Why am I doing this again? Keeping this blog I mean. I'm not entirely sure where it fits in my life any more.
When I started keeping it I was in a big transitional phase between college and the working world. Not to mention being in personal crisis and involved in a few self destructive relationships. I needed a sounding board, a place to vent my thoughts and feelings; publishing those thoughts made me pay more attention what I was spewing into the keyboard. Made me think about what I was saying about myself, and about others. Not to mention making me attempt to pay attention to grammar and word choices. It was a therapeutic writing exercise combined with an attempt to get back into writing again.
There were things I needed to put "out there" just to stop them from knocking around inside my head and distracting me, and in the process of turning those fragmentary thoughts and emotions into the semblance of a cohesive paragraph I would be able to break down the images and line them up somewhat. I'd figure out why they were bugging me. Or at least figure out partly where they came from.
Even after I moved to San Diego, where I lived was no haven and I was actively pursuing a course of therapy for past hurts. There was a lot of re-ordering, reclassification and settling out going on in my head. The grand pie chart project of 2002. Now...I don't need a webspace to act as silent therapist any more. I can talk to Matt. I can talk to my friends. I can talk to my cats if I want to hear back advice no more complex than a squeak and a purr. I'm no longer wondering where the hell I went wrong, I know where I've gone wrong and I know where I took the right path after all.
Yet I keep posting.
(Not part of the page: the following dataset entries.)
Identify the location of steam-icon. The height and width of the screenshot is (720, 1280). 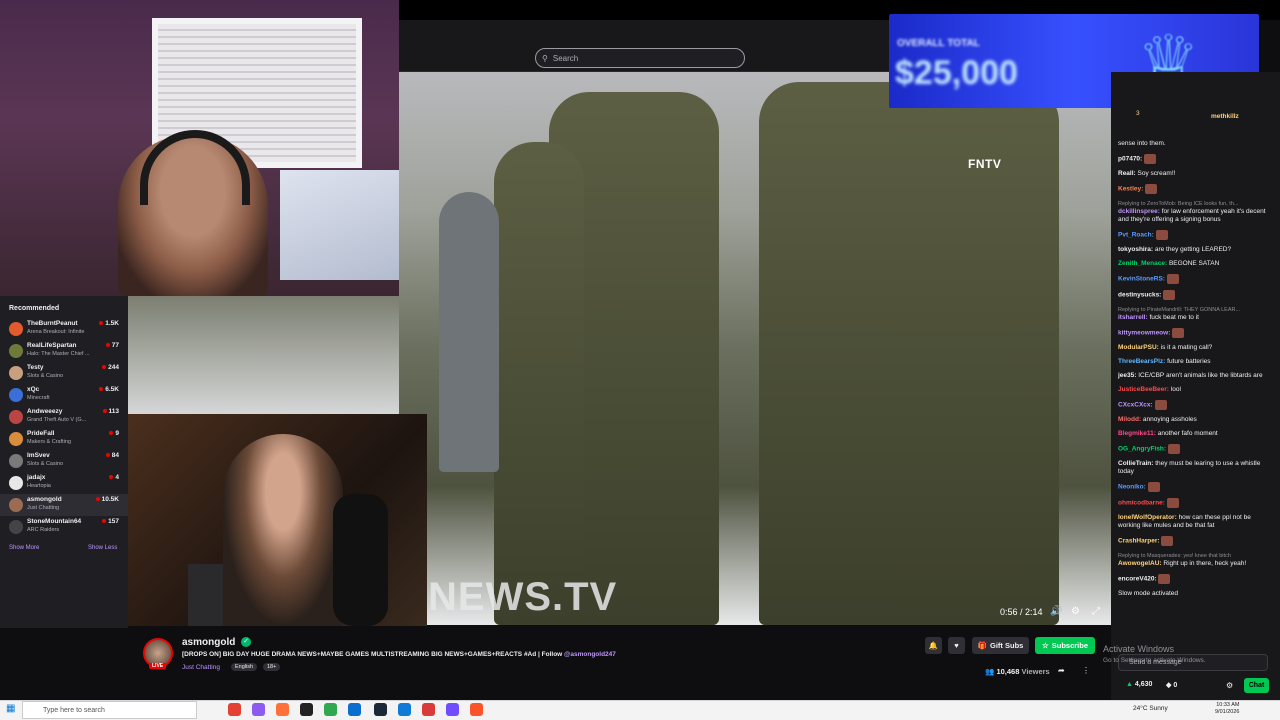
(380, 710).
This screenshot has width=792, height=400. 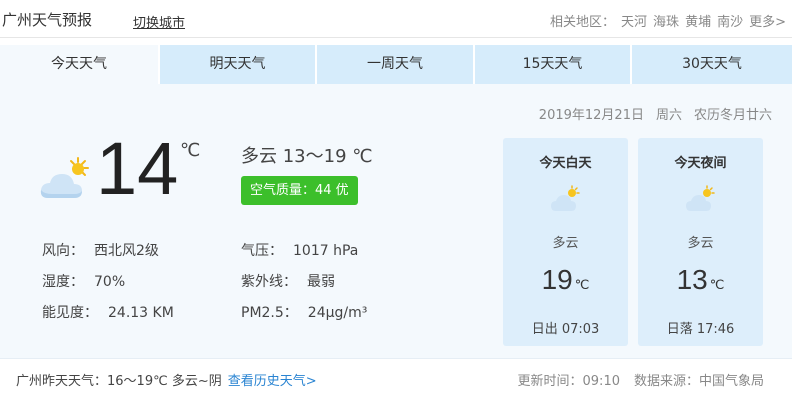 What do you see at coordinates (238, 64) in the screenshot?
I see `tab-tomorrow: 明天天气` at bounding box center [238, 64].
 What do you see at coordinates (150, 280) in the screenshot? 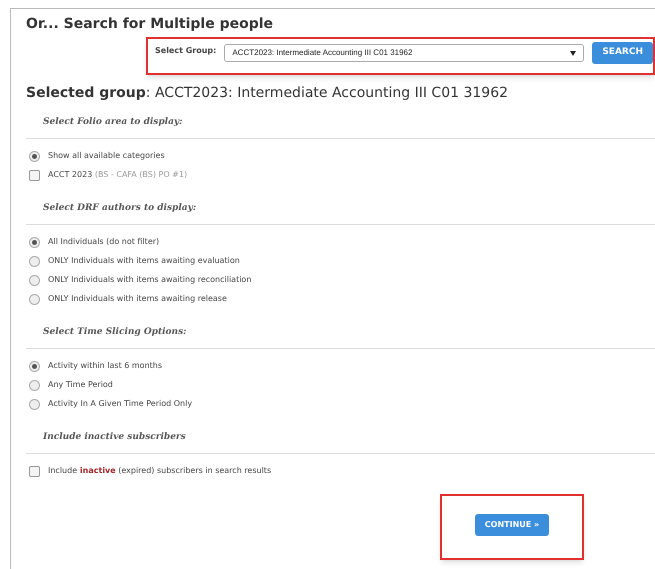
I see `option-label: ONLY Individuals with items awaiting reconciliation` at bounding box center [150, 280].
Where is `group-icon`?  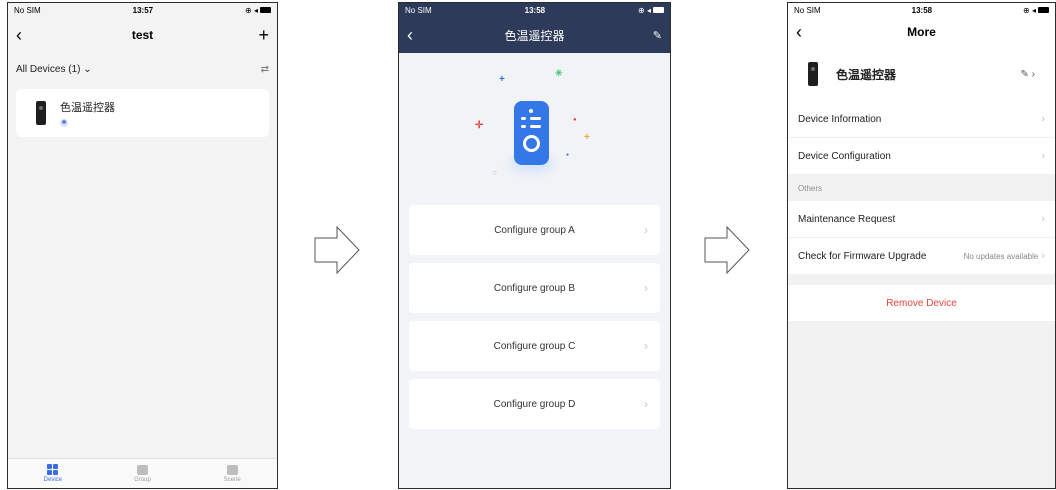 group-icon is located at coordinates (142, 470).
Laundry lists of what I did the past week. Poor me, I spent a ton on my car, and I'm not completely broke or really that upset, it's just life. My cats are cute, I love my fiance, weddings are expensive, we bought a condo, the cats are still cute and I'm getting to sound like a smug married with no real challenges or internal struggles. Even having facial surgery with very little warning turned out ok, it was hugely traumatic at the time, but I didn't write about it. Whenever I was lost in a reverie about what it could mean to me if I ended up with an ugly scar, I was not about to walk to my computer and start typing. My crises don't hit me when I'm sitting at my desk any more, they're not so overwhelming that they take over my brain until I channel them onto the page. They wait their turn until I'm lying in bed, at worst until I'm driving home (when I quickly shove the worst of them to the back until I'm not negotiating SoCal traffic).
I think the main reason I keep going is that I love being able to click on my archive and see what was going through my head exactly a year ago, or two years. The snippets are so random sometimes. I remember the incidents but can't believe they only happened a year ago, that I was in such an unhappy state so recently, or that this or that bothered me so much back then. The biggest example is how plagued I was by my past, and how I've learned to move on without blocking it completely and setting myself up for another big crash.
I like having a web presence. Of course I also fantasize about having a readership, but I'm pretty sure my "readership" consists solely of a few people who knew me at some point and are curious to see what's going on in my life. Just like I read a couple of blogs kept by people I no longer have contact with, but am curious to see how they're doing. I toy with the idea of a different blog to focus on my currently feeble attempts to knock myself off the fitness plateau, I toy with the idea of forbidding myself from posting anything but a decent bit of creative writing. I toy with the idea of paying more attention to the news and posting some semi intelligent comments on things that are important to me. I've had an offer to write a medical reporting column for an online magazine.
Online Magazine? You know...I should pursue that one. Then I won't be writing pointless crap about re-organizing my underwear drawer. I'll be writing potentially useful crap about recent medical fads and rumors.
Excuse me, I must go talk to a penguin about a new hobby.